Exposition in a story can be tedious. On one hand, the reader needs to know important facts about the world that the story takes place in, especially important in a science-fiction story like Angelfools. But on the other hand, huge paragraphs of background description — info dumps — are often the most boring segments of a story. How does one circumvent this?

Different writers take different approaches. Kim Stanley Robinson, author of Red Mars among many other excellent sci-fi works, unashamedly drops info dumps into his novels, and to hell with readers’ criticism. Frank Herbert of Dune renown has a glossary of terms in the beginning of the book that the reader can reference if something is mentioned in text (the Butlerian Jihad, for example), that all the characters know about but the reader doesn’t. Many authors take the “show-don’t-tell” approach, letting the world come into focus as the characters interact with their environment.

Others supplement their descriptions with “found text,” a strategy that appeals to me for a few reasons. First, it provides the writer practice in writing different voices, always good exercise for a storyteller. Second, it can offer a contrasting perspective on the world, which creates ambiguity about the truth of the situation. Third, found texts can weave additional stories into the larger story that can supplement and elaborate on the theme. Take the landmark video game BioShock, helmed by Ken Levine: though the audio logs scattered throughout the game are completely unnecessary to move the main plot forward, they provide a lot of meat to the story, as well as horror and in-world philosophy. The story of Diane McClintock parallels the player’s, but this character is never actually seen or encountered. Instead, her experiences are a counterpoint to the player’s own.

I always knew that I wanted Angelfools to have found texts as a component. At this point in the writing process, however, I’m not ready to compose them. I want to focus on the core story before getting into side plots too much, and I need to see how my characters evolve as I write them. So for now, a key tool in providing the reader exposition is being left in the toolbox. However, I can’t leave the reader — or Alex, for that matter — completely in the dark, as I’ve done for three installments so far.

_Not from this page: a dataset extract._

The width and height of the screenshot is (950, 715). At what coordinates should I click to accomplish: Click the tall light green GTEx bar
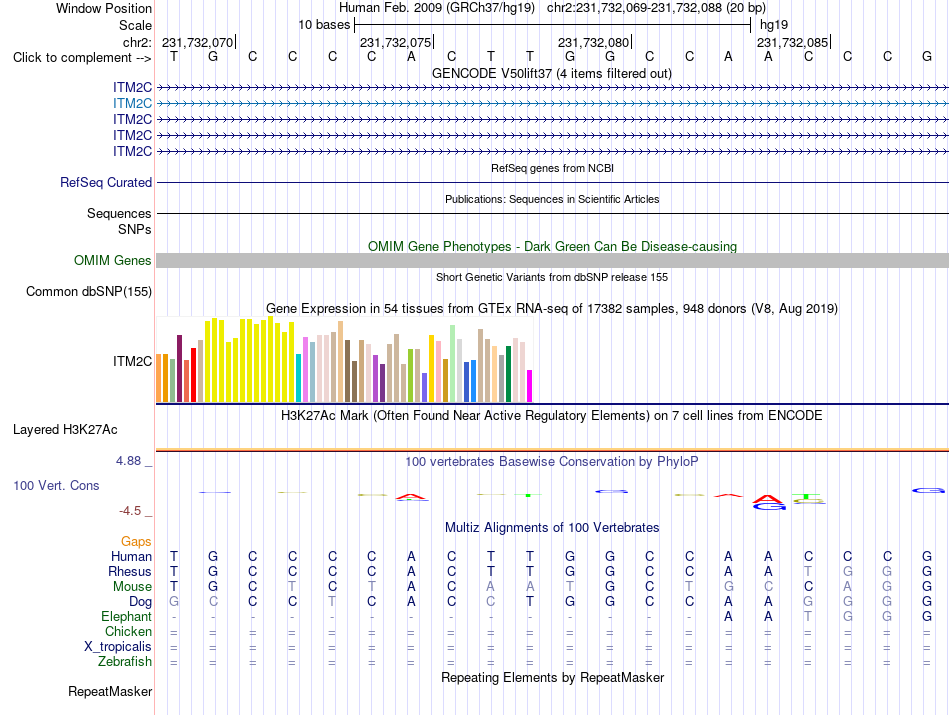pyautogui.click(x=452, y=364)
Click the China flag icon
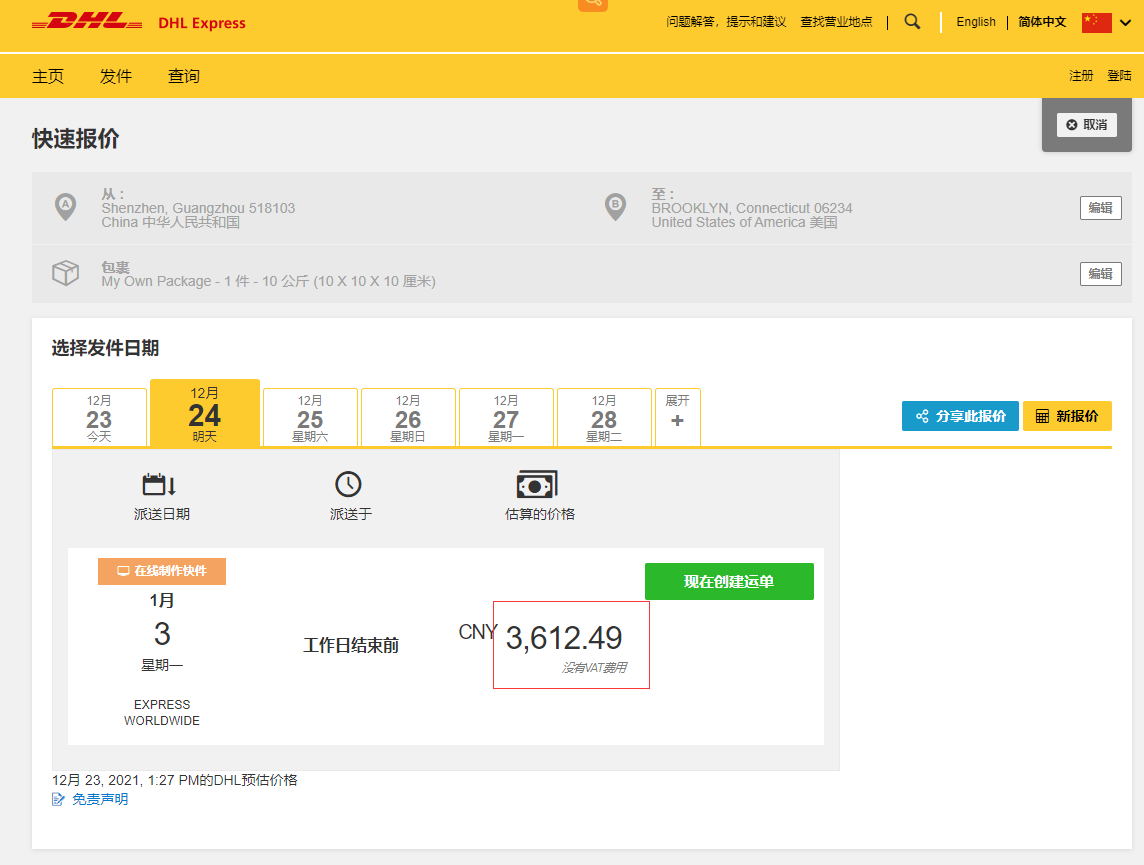Viewport: 1144px width, 865px height. point(1096,22)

So I give you an info dump, in the form of a literal info dump offered to the main character. I’m also lampshading this device by having Alex get bored with it before he can digest the material. This also presents a new and important character trait: Alex’s impatience. He is the newly appointed leader of a complex and conflicted city-state, with an uneasy populace and testy neighbors. But though the task is important, he doesn’t give it the necessary attention. This will — and must — come back around.

In contrast, say hello to Valeria, who put the unappreciated info dump together. She knows more of what’s going on with Alex, and unlike Abel, she’s willing to share her knowledge. More on her next chapter.

VIIIa. Strength Borne of Clarity

“Now that I’m not naked, time for some answers.”

I’m naked except for the towel.

She smiles at me and buttons up her shirt, cream and crisp contrasting with her dark skin. Her flair-legged pants are a burnt orange, and a matching blazer hangs on a chair nearby. Leaning on the chair is a slender cane of dark wood, topped with a carved lioness head.

The bedroom is between lives, in transition between uses. The adjoining wall has been knocked out and the next room has plastic sheeting on the floor. Paint cans of umber and sepia and sky blue are unopened, but the wallpaper has been torn down. This room is stocked with boxes, full of documents and clothes and curios. Some are spread around the makeshift folding-table desk below a boarded window. One file folder has been stuffed with papers and weighed down with a shiny pocket watch.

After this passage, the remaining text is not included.